-- EXERCISE INSTRUCTIONS --
Lay out the listing below as a Markdown table with two columns, Row and Line, numbering each line and skipping blank lines. Leave the pictures out of the table.

-- Data records --

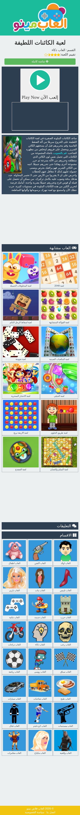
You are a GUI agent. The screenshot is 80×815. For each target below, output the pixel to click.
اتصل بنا (51, 812)
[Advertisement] (39, 219)
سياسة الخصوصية (34, 812)
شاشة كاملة (39, 61)
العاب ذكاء (58, 50)
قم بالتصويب (60, 152)
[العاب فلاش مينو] (40, 17)
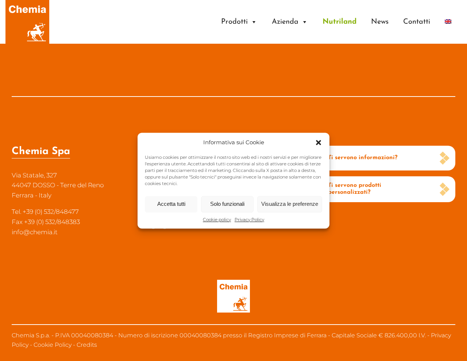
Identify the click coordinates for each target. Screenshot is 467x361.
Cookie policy (217, 219)
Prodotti (234, 21)
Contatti (416, 21)
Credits (87, 344)
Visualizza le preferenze (289, 204)
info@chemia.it (35, 232)
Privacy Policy (249, 219)
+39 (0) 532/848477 (51, 211)
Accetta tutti (171, 204)
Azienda (285, 21)
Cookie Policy (53, 344)
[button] (318, 142)
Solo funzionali (227, 204)
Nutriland (339, 21)
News (380, 21)
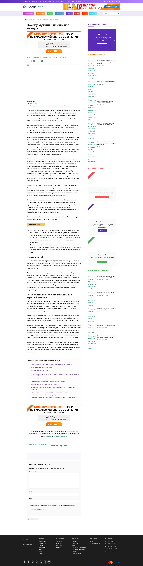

-- WRITTEN RESPONSE --
| Row | Line |
|---|---|
| 1 | You are a GUI agent. The screenshot is 80×815. For each target below, output the pixel to click. |
| 2 | اتصل بنا (51, 812) |
| 3 | [Advertisement] (39, 219) |
| 4 | سياسة الخصوصية (34, 812) |
| 5 | شاشة كاملة (39, 61) |
| 6 | العاب ذكاء (58, 50) |
| 7 | قم بالتصويب (60, 152) |
| 8 | [العاب فلاش مينو] (40, 17) |
| 9 | Identify the click coordinates for each target. Screenshot is 467x361. |
| 10 | Cookie policy (217, 219) |
| 11 | Prodotti (234, 21) |
| 12 | Contatti (416, 21) |
| 13 | Credits (87, 344) |
| 14 | Visualizza le preferenze (289, 204) |
| 15 | info@chemia.it (35, 232) |
| 16 | Privacy Policy (249, 219) |
| 17 | +39 (0) 532/848477 (51, 211) |
| 18 | Accetta tutti (171, 204) |
| 19 | Azienda (285, 21) |
| 20 | Cookie Policy (53, 344) |
| 21 | [button] (318, 142) |
| 22 | Solo funzionali (227, 204) |
| 23 | Nutriland (339, 21) |
| 24 | News (380, 21) |